[Stored data]
* * * * * * * * *

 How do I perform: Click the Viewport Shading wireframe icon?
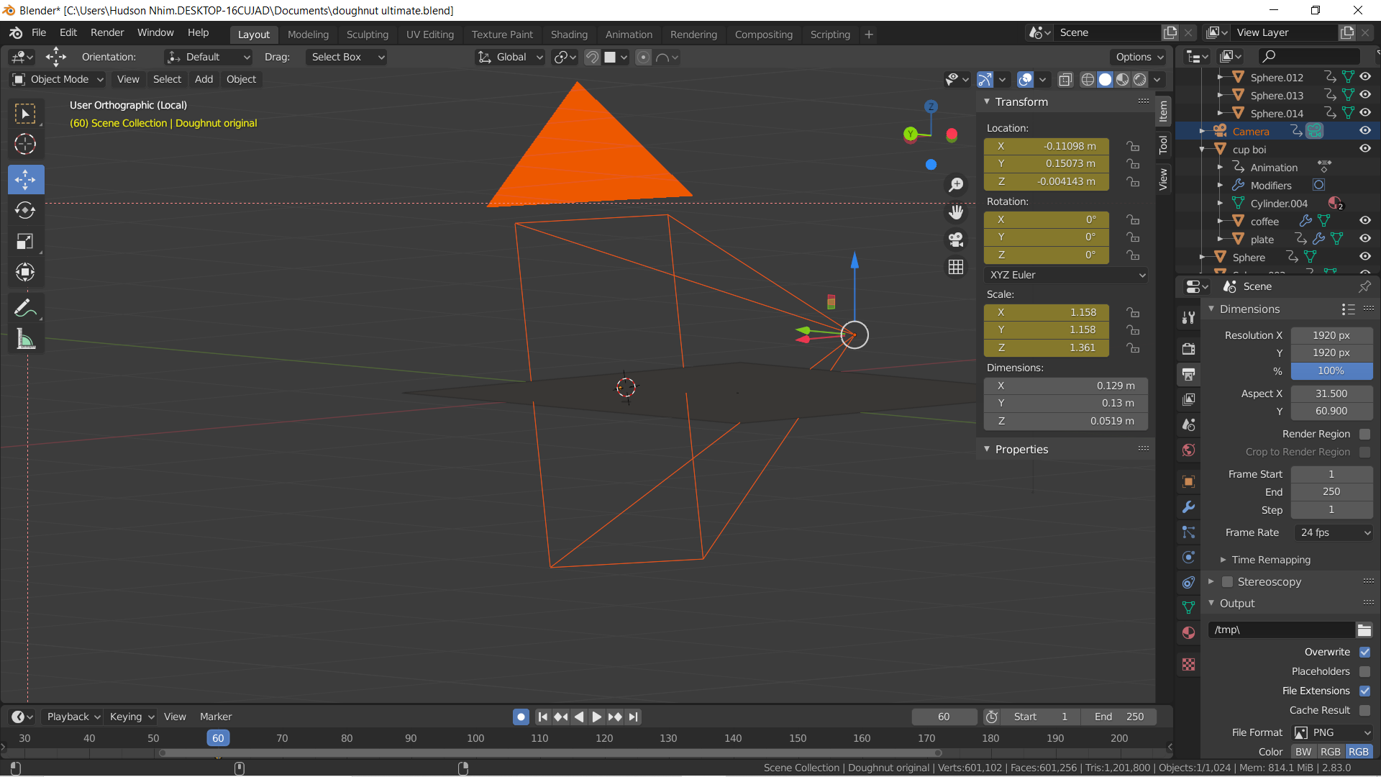coord(1089,78)
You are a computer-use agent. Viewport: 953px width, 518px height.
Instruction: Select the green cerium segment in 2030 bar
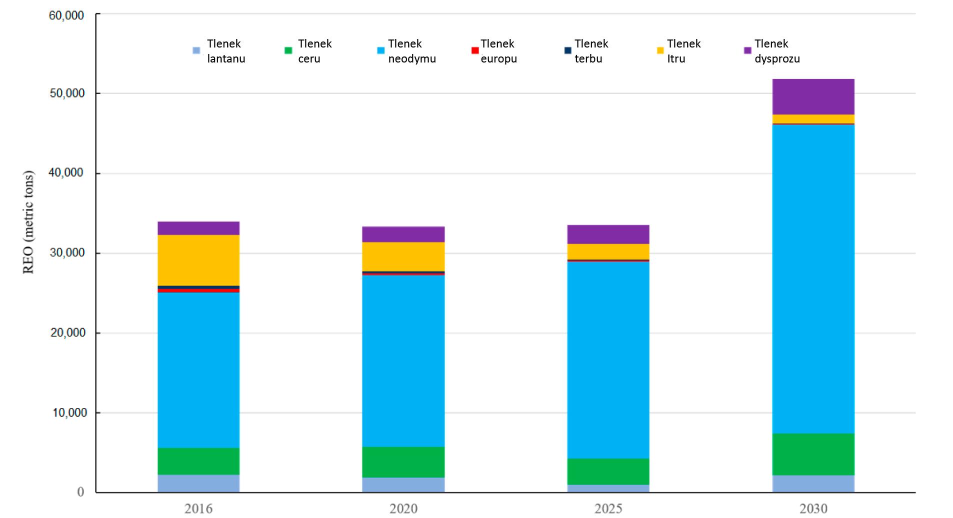[x=813, y=454]
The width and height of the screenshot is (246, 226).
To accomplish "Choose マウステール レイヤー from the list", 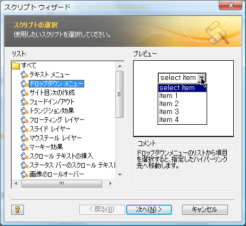I will [55, 138].
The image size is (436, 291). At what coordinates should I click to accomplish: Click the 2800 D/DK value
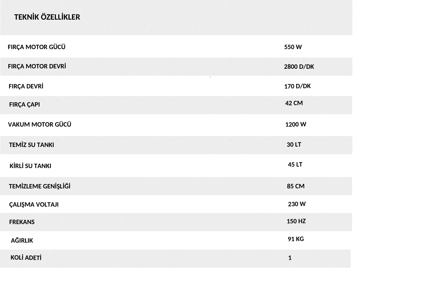(299, 67)
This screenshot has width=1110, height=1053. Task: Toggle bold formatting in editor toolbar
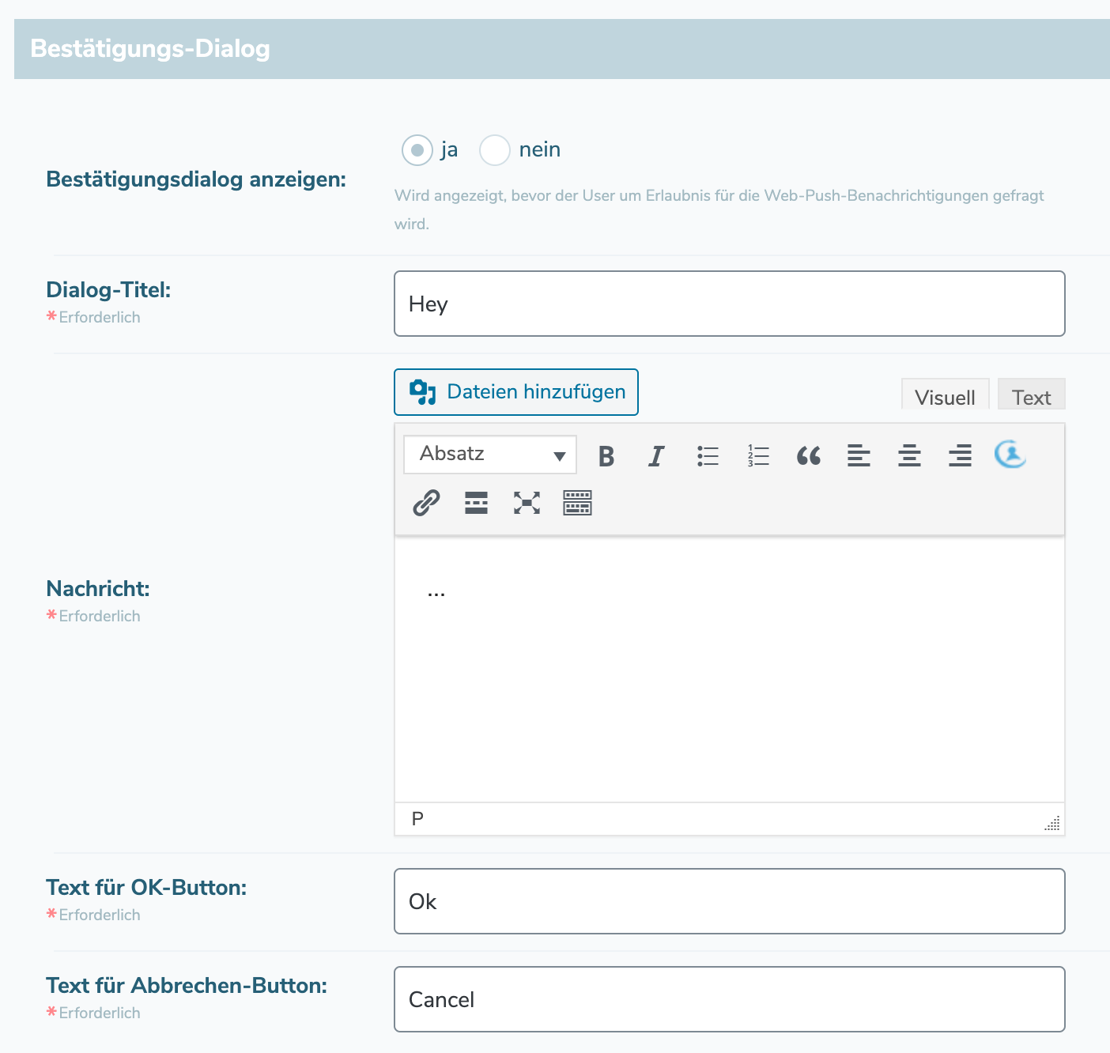[606, 456]
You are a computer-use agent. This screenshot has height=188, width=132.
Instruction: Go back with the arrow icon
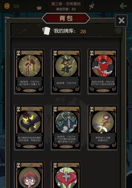tap(123, 6)
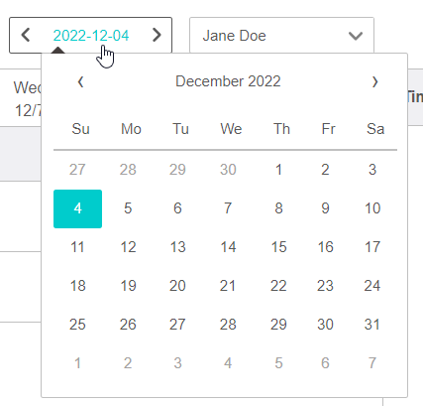Select December 31 date cell
The width and height of the screenshot is (423, 406).
372,325
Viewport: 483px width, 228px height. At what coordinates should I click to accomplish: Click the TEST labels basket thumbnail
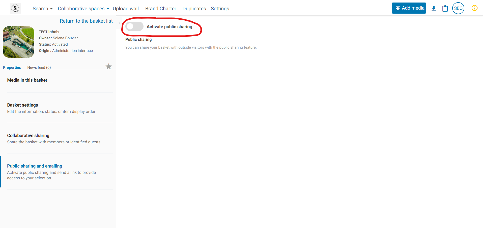(18, 42)
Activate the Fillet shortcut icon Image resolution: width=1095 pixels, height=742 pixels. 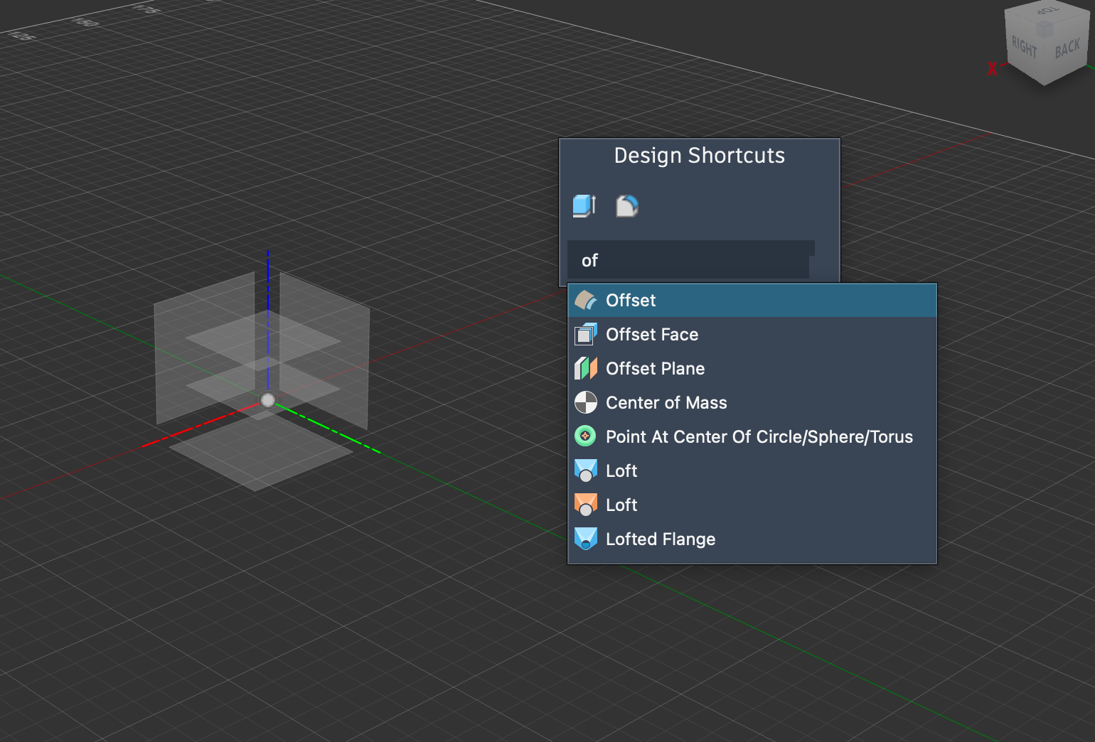[626, 206]
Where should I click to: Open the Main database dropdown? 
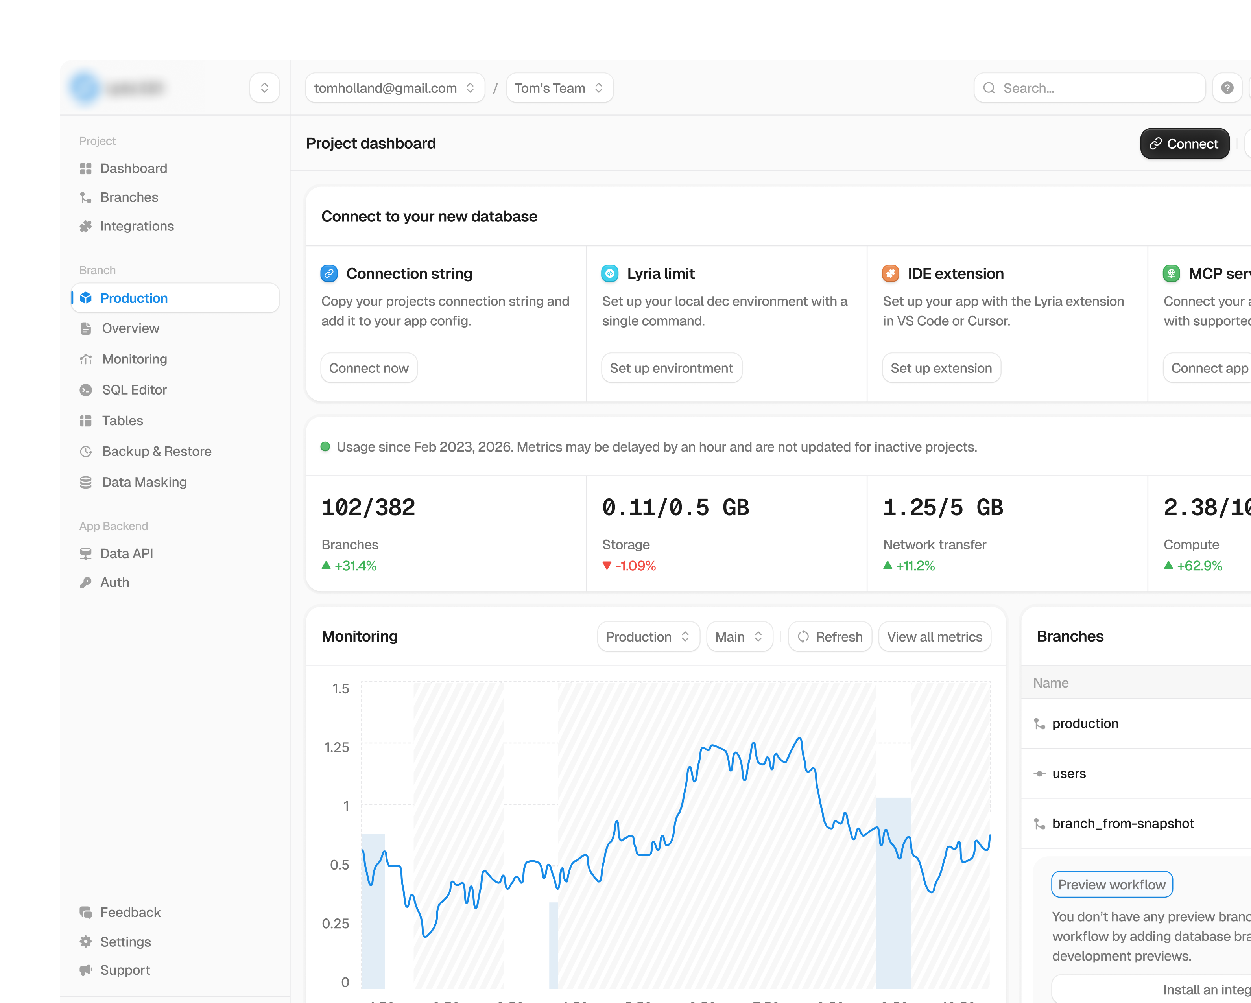click(x=739, y=636)
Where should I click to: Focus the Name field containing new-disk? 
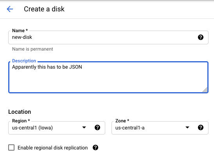pyautogui.click(x=108, y=37)
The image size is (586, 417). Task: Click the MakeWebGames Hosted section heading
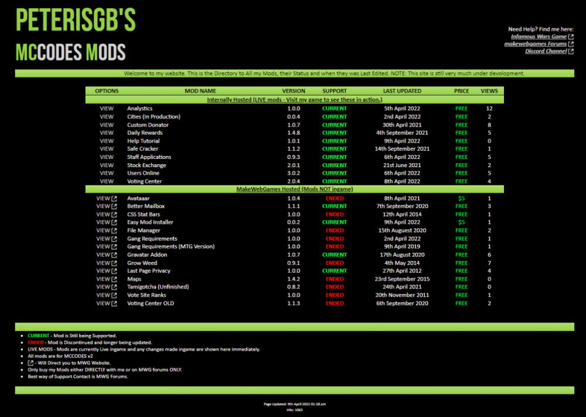click(x=294, y=189)
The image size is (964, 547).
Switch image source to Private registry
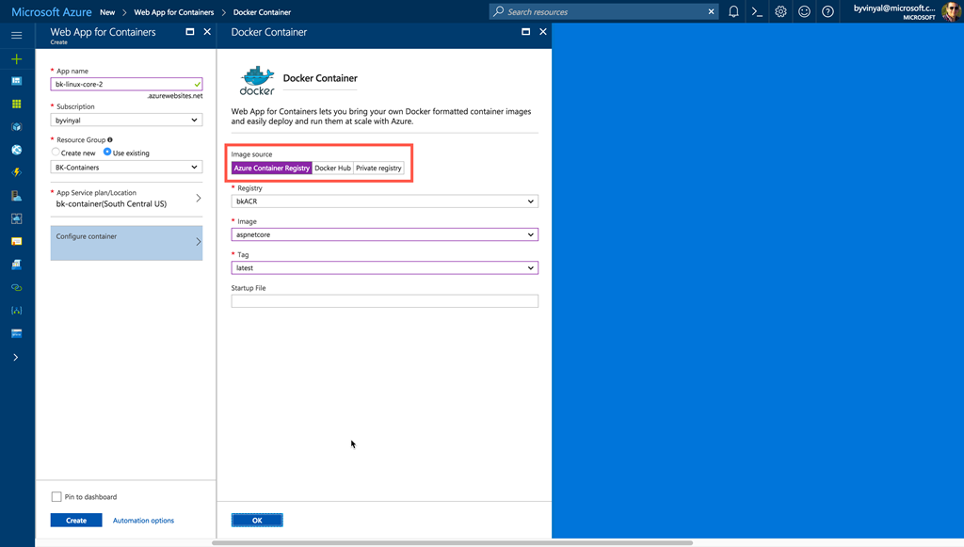point(378,169)
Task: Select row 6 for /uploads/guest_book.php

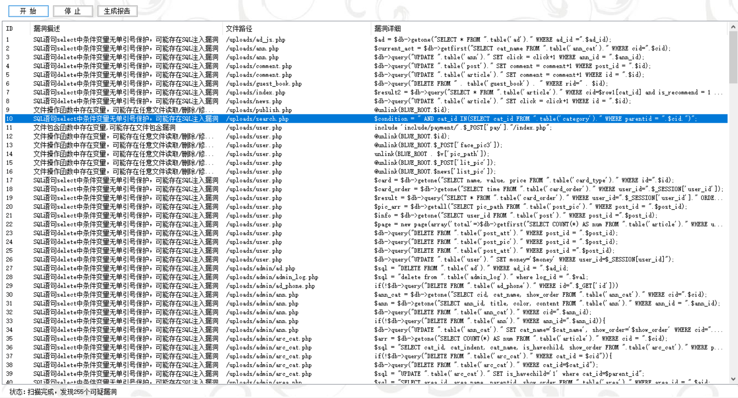Action: (x=263, y=84)
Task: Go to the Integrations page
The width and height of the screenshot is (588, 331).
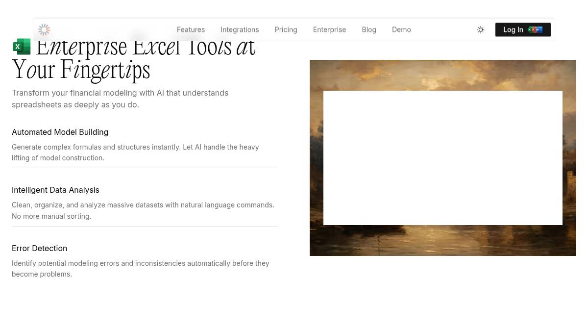Action: 240,30
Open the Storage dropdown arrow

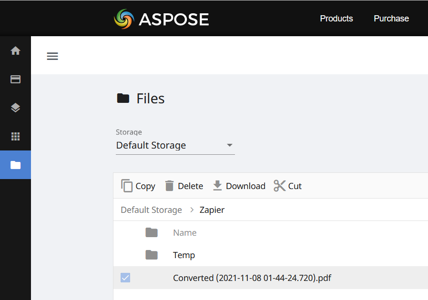229,145
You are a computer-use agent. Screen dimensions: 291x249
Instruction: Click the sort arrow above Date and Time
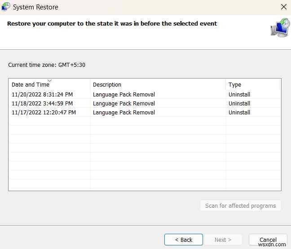(x=49, y=81)

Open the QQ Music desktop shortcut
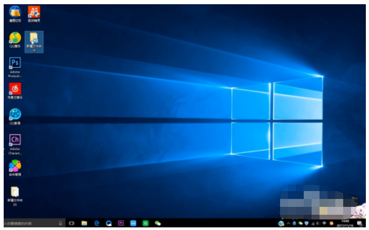coord(15,38)
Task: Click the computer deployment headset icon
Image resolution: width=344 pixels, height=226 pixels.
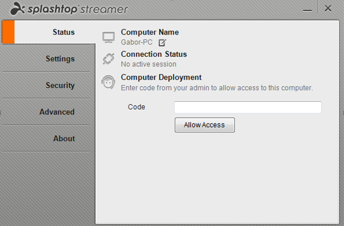Action: click(108, 82)
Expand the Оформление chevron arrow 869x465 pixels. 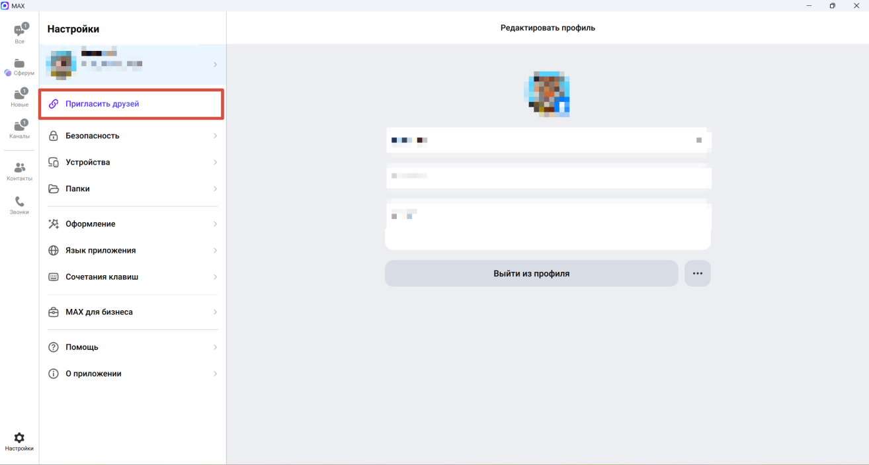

* * * * * * * * *

» Problem
Where in the records above does the word "computer" appear? Copy each line that holds it.

» Answer below
You are a computer-use agent. Viewport: 953px width, 518px height.
You are a computer-use agent. This screenshot has height=188, width=132.
You are a computer-use agent. Screen dimensions: 291x249
Task: Click the computer deployment headset icon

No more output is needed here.